On 17 October 2016 at 21:50, Rob Godfrey <rob.j.godf...@gmail.com> wrote:

>
>
> On 17 October 2016 at 21:24, Ramayan Tiwari <ramayan.tiw...@gmail.com>
> wrote:
>
>> Hi Rob,
>>
>> We are certainly interested in testing the "multi queue consumers"
>> behavior
>> with your patch in the new broker. We would like to know:
>>
>> 1. What will the scope of changes, client or broker or both?
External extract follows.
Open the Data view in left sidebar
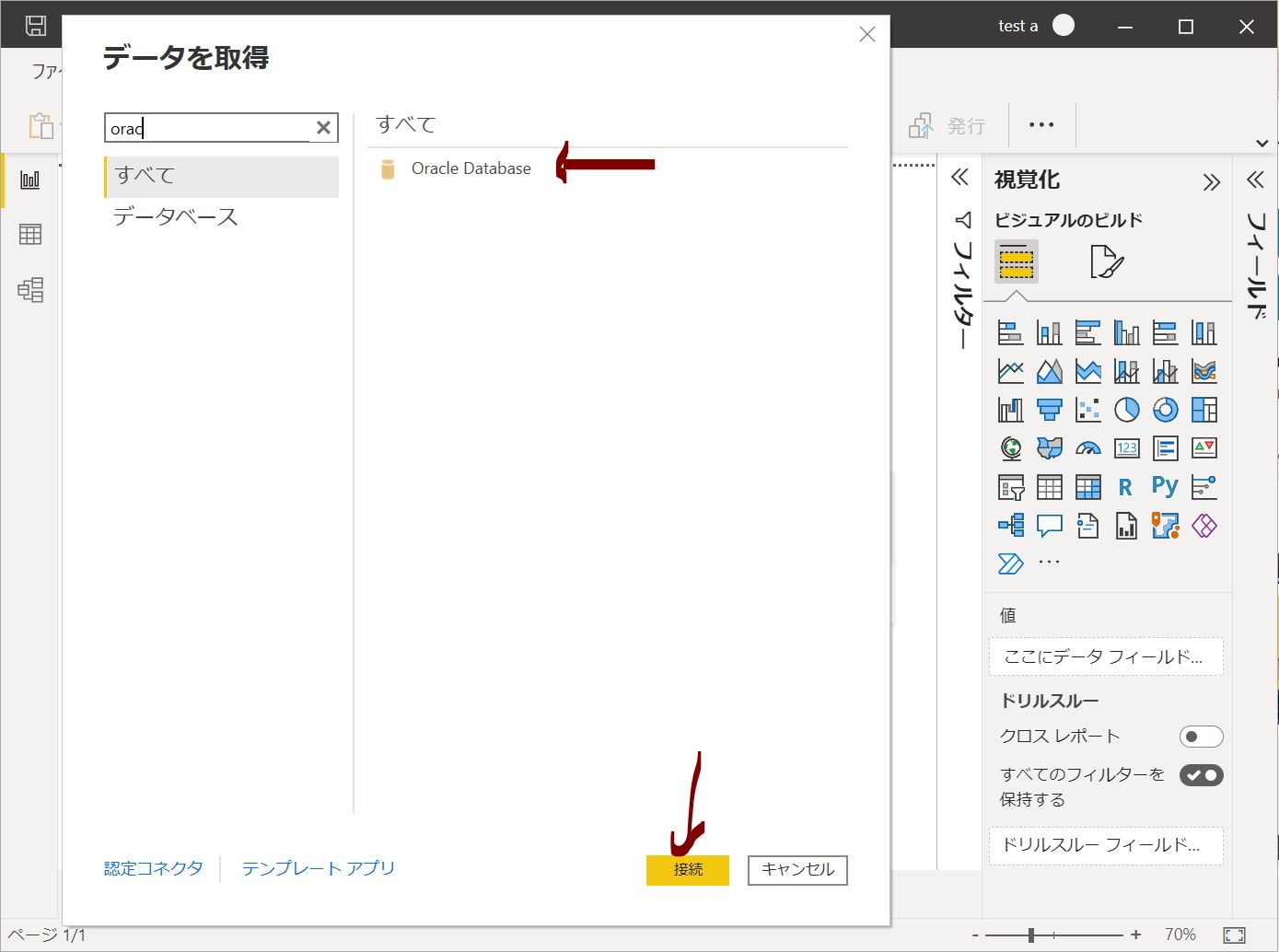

We are
>> currently running 0.16 client, so would like to make sure that we will
>> able
>> to use these changes with 0.16 client.
>>
>>
> There's no change to the client.  I can't remember what was in the 0.16
> client... the only issue would be if there are any bugs in the parsing of
> address arguments.  I can try to test that out tmr.
>


OK - with a little bit of care to get round the address parsing issues in
the 0.16 client... I think we can get this to work.  I've created the
following JIRA:

https://issues.apache.org/jira/browse/QPID-7462

and attached to it are a patch which applies against trunk, and a separate
patch which applies against the 6.0.x branch (
https://svn.apache.org/repos/asf/qpid/java/branches/6.0.x - this is 6.0.4
plus a few other fixes which we will soon be releasing as 6.0.5)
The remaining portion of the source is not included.